Show each line of the data that contains the word "perform". Case counts.

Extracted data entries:
※ ※ ※
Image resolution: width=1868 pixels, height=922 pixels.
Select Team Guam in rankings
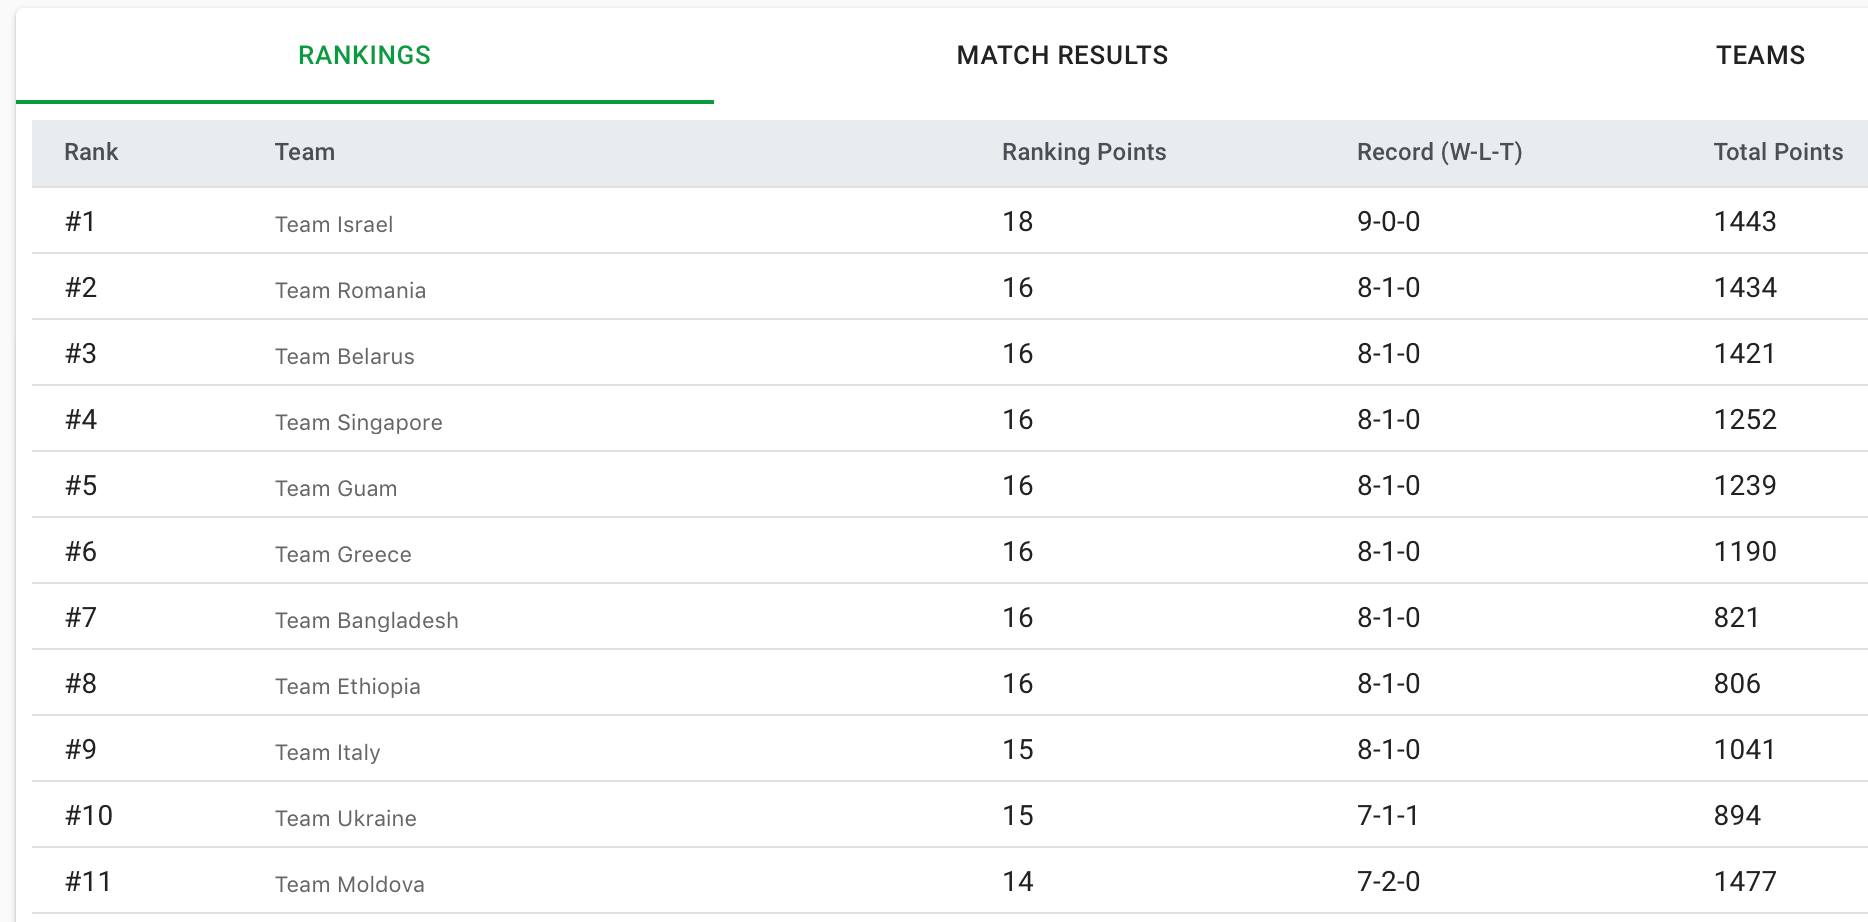click(336, 488)
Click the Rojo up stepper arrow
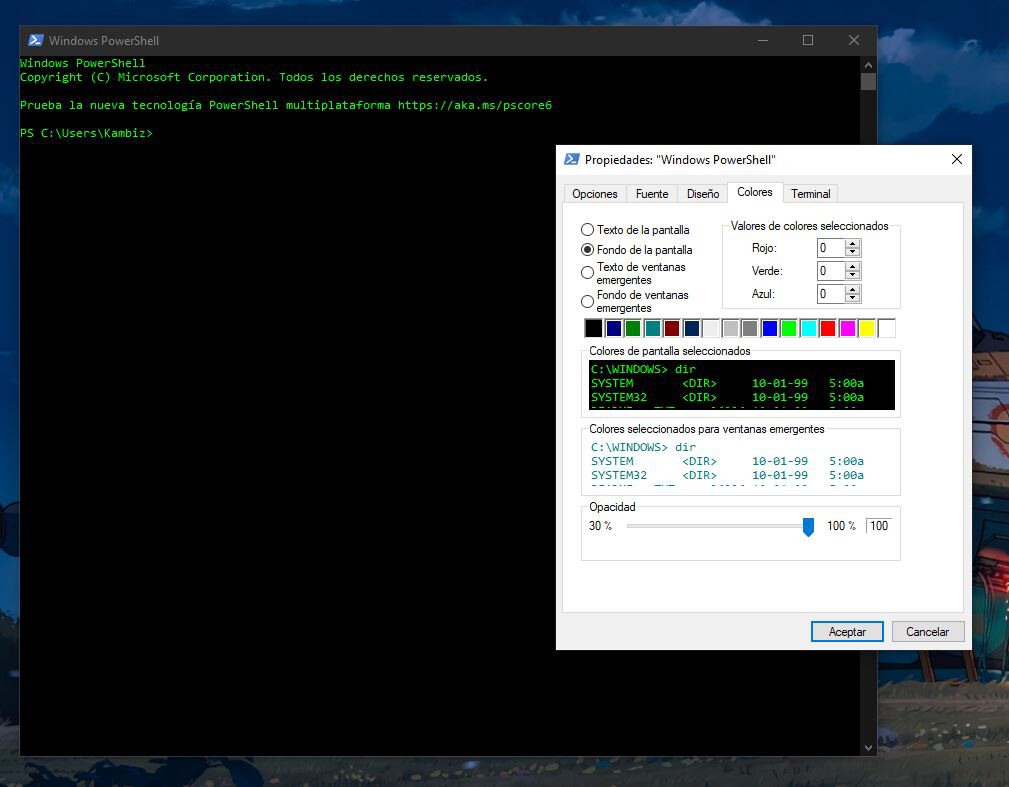This screenshot has height=787, width=1009. (x=853, y=243)
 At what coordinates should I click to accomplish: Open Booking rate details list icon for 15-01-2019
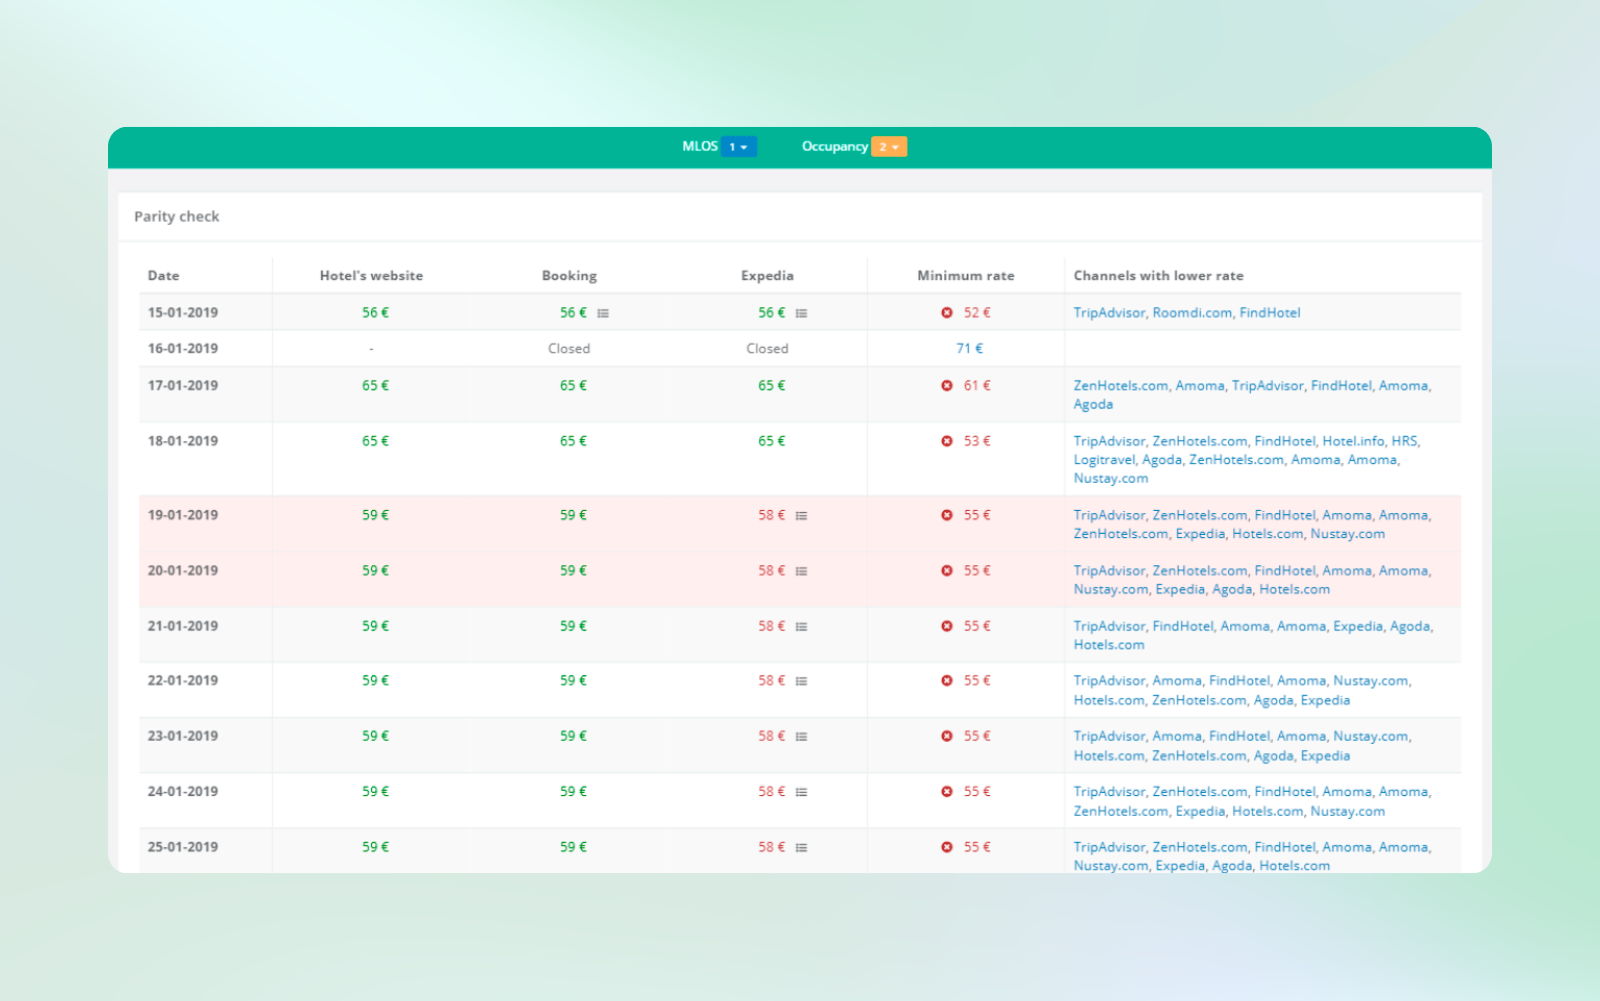(603, 313)
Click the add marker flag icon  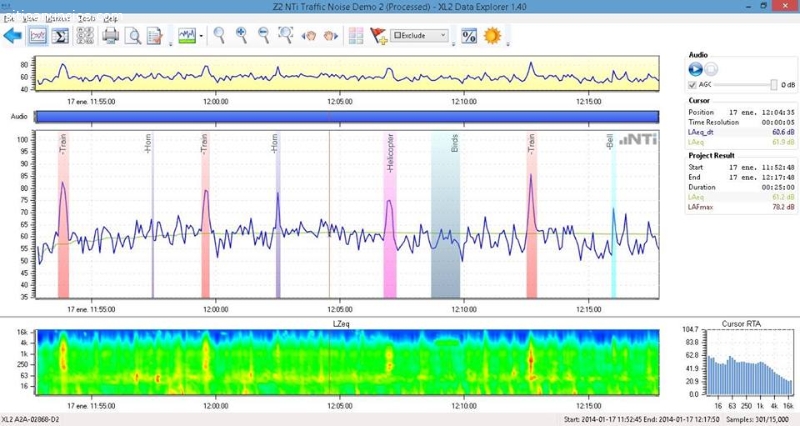click(378, 36)
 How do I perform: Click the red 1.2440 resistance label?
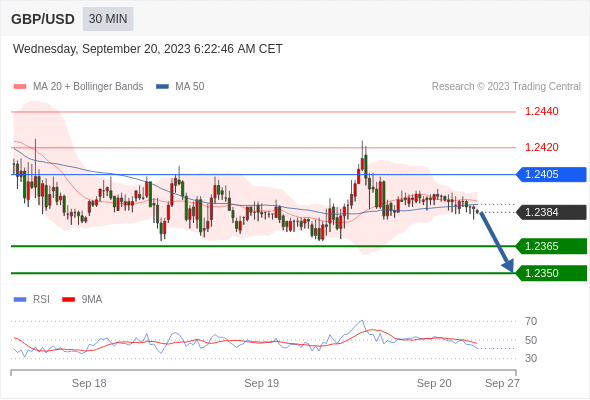(541, 111)
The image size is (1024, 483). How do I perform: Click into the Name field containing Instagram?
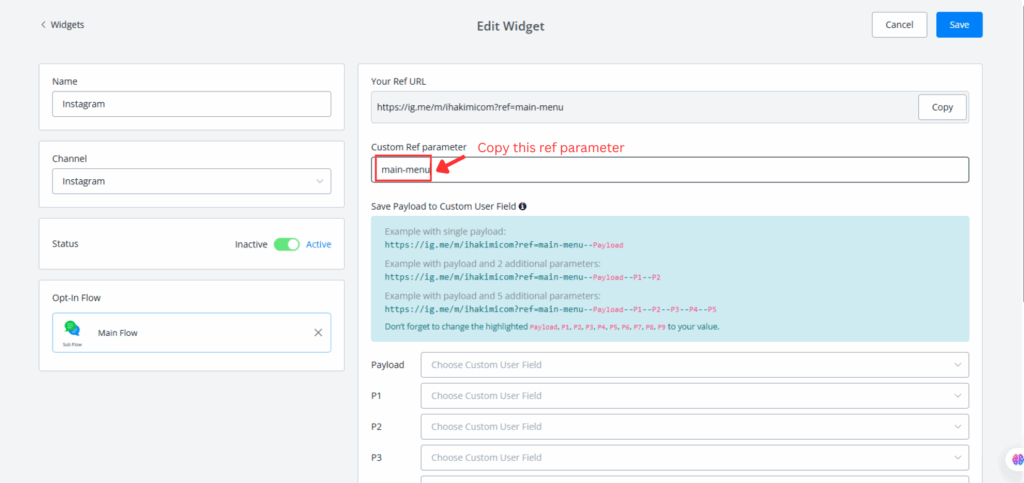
※ ※ ※
#### Solution:
 How do I perform: Click the red 1.2440 resistance label?
The image size is (1024, 483). How do I perform: Click into the Name field containing Instagram?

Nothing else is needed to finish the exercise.